Steigende Schülerzahlen, sanierungsbedürftige Schulen – da ist die Nachricht der Ursula-Wölfel-Grundschule Balsam für die Seelen vieler Eltern.

Der erste Stock vom Rohbau steht. Zum Start des neuen Schuljahrs im August 2019 sollen die Arbeiten abgeschlossen sein, die ersten Grundschüler die Schulbänke der Ursula-Wölfen Schule im Hollerborn drücken.
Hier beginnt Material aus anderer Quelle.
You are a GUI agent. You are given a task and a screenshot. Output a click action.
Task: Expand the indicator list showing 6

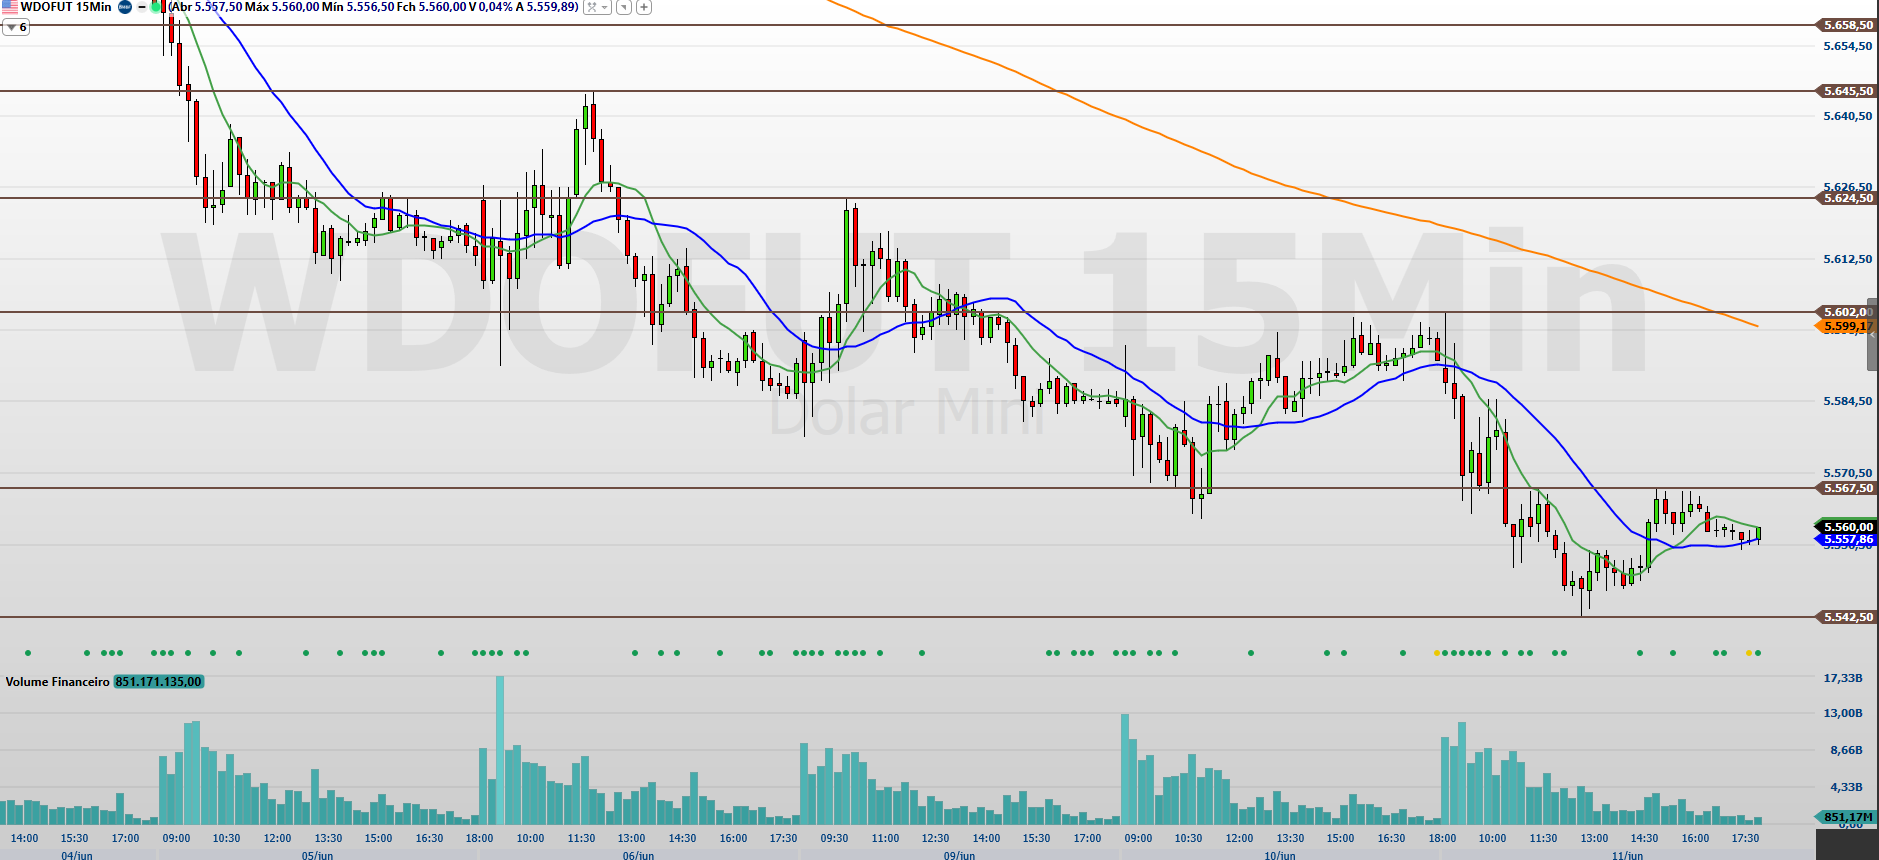click(x=16, y=27)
Ursula-Wölfel-Grundschule, kurz gefasst

  • Umzug soll in den Sommerferien 2019 erfolgen.
  • Kostenvolumen 8,3 Millionen Euro

Die Ursula-Wölfel-Grundschule erhalte einen Neubau in Holztafelbauweise, der für den dreizügigen Schulbetrieb ausgelegt sei, erläuterte Baudezernent Hans-Martin Kessler. Das bestehende Gebäude wird zum Teil abgerissen und von der Lehrerschafft und der Schulverwaltung weiter genutzt. Im Neubau werden die Unterrichtsräume, die Nachmittagsbetreuung und die Mensa ein neues Zuhause finden. Die Sanierung der Schule wäre unwirtschaftlich gewesen, so dass sich die Landeshauptstadt für den Ersatzneubau entschieden habe, so Keller abschließen.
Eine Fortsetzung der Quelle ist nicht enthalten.